Bali-menaramadinah.com-Gelombang penolakan terhadap rencana kehadiran
Ormas Madas Nusantara di Bali terus bermunculan dari berbagai elemen masyarakat.

Kali ini, sikap penolakan disampaikan secara tegas oleh Yayasan Ksatria Keris Bali yang menyatakan tidak mendukung keberadaan organisasi masyarakat tersebut di Pulau Dewata.

Ketua Umum Yayasan Ksatria Keris Bali, Ketut Putra Ismaya, mengatakan penolakan tersebut dilandasi kekhawatiran akan potensi munculnya gesekan sosial di tengah masyarakat.

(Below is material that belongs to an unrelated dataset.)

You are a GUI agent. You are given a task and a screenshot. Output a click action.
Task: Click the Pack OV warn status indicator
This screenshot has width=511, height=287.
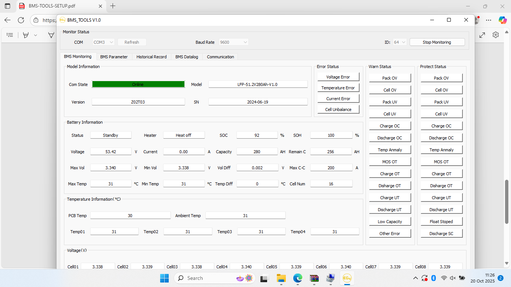click(x=389, y=78)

Menurutnya, Bali selama ini telah memiliki sistem adat, sosial, dan mekanisme keamanan berbasis desa adat yang dinilai mampu menjaga keharmonisan serta ketertiban masyarakat.

“Kami tidak ingin terjadi konflik atau gesekan yang bisa mengganggu kerukunan yang selama ini terjaga di Bali” ujar Ketut Putra Ismaya.

la menilai, stabilitas sosial di Bali harus tetap dipertahankan dengan mengedepankan semangat kebersamaan dan harmoni antarwarga tanpa
menimbulkan potensi perpecahan akibat perbedaan identitas kelompok tertentu.

Meski demikian, Ketut Putra Ismaya menegaskan bahwa penolakan terhadap Ormas Madas Nusantara tidak ditujukan kepada masyarakat Madura secara umum. Pihaknya tetap mengajak warga Madura yang tinggal dan bekerja di Bali untuk terus menjaga persaudaraan serta hidup berdampinaan.

Sementara di Meddos Nitizen Bali juga banyak yang Menolak Kehadiran Ormas  Madas Nusantara di Bali. Karena Bali sudah aman sejak dulu. Pariwisata berjalan lancar. Jadi tidak perlu Ormas Madas Nusantara berkiprah di Bali

Para Nitizen Bali yang jumlahnya ribuan di Medsos khawatir citra pariwisata hancur. Mengingat kasus di Surabaya dan Sampit serta Sambas di Kalimantan.